To summarize: put a babel fish inside your ear, and you’ll understand any speech of any language as if it was spoken in your own language. Neat!
What’s this H2G2 anyway? It is a radio and television show, novel, film — generally a series about a space-travelling researcher for a travel guide e-book from which the series got its name: The Hitch Hiker’s Guide to the Galaxy. You read that right: a story about a researcher for an e-book, written in 1978. Where’s your Nostradamus now?
(From now on, I will use H2G2 to refer to the series and The Guide to refer to the fictional e-book.)
In the series, The Guide is published in the form of an electronic hand-held device. I know what you’re thinking: one device just for one book? I have an e-book reader that can store hundreds of books in just one device! This guy did not predict the future at all! You’re wrong. Indeed, the device contains just one book, but it is a book so massive “that if it were printed in normal book form, an interstellar hitch hiker would require several inconveniently large buildings to carry it around in.” It is not unexpected that one small device can only contain such small amount of data, considering it was 1978.
To use The Guide, you simply say the topic you want to see to the device. For example, say “Earth” and a description of the Earth will show up on the screen. Currently the description for Earth contains just one word: harmless, which is why a research is needed for a new edition of the book. The revised version has expanded the description for Earth a bit to mostly harmless.
So The Guide is electronic, it contains tons of informations provided by numerous researchers, and to find informations we pass queries to it. Sounds familiar? It’s like a hybrid of search engine and an encyclopedia. Wait, it’s just like the concept of… Wikipedia, just 23 years earlier! This cannot be true! Unless it is. In fact, 2 years before Wikipedia, Douglas Adams created h2g2 which is basically the same as Wikipedia. More info here.

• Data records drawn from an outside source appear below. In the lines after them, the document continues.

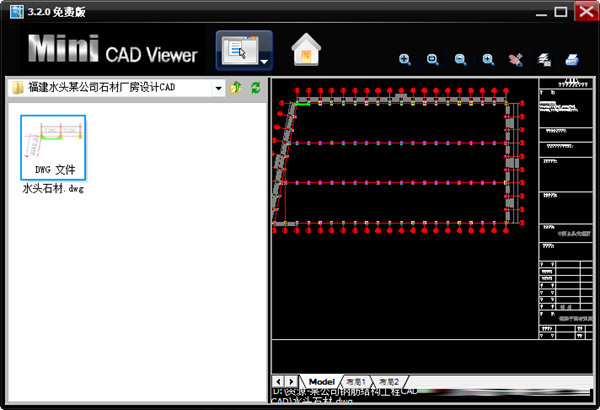Click the home house icon
The width and height of the screenshot is (600, 410).
(305, 50)
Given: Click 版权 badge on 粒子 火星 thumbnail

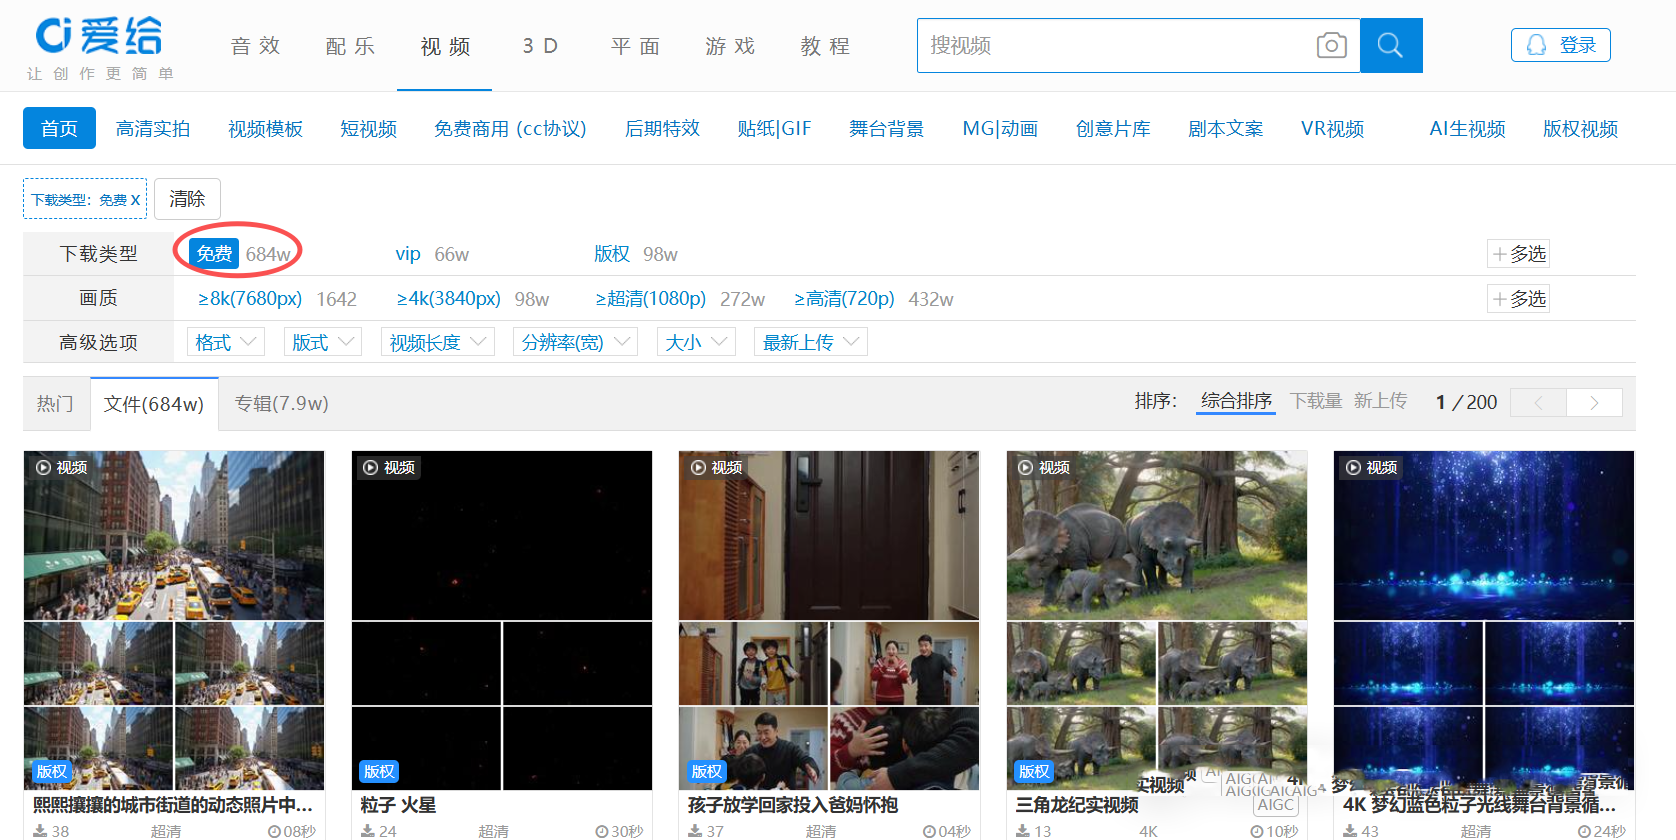Looking at the screenshot, I should (379, 771).
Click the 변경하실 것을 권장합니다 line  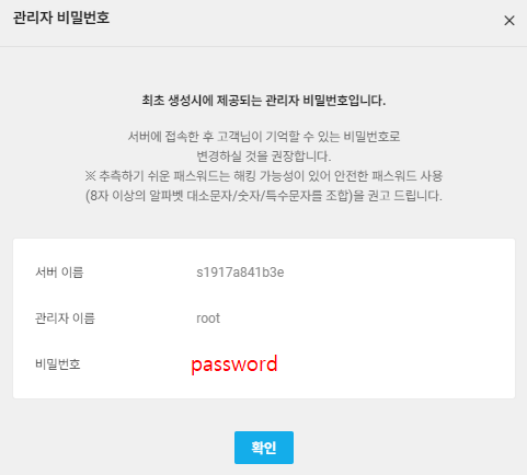(x=264, y=156)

Apparently two of the many giants, namely Google and Wikipedia, are very closely related to H2G2. I think I’ll just conclude that The Hitch Hiker’s Guide to the Galaxy is the most influential work to the Internet age. And I’m going to close this post with the Answer to the Ultimate Question of Life, the Universe, and Everything, which itself has influenced many more recent literatures and other media: forty-two.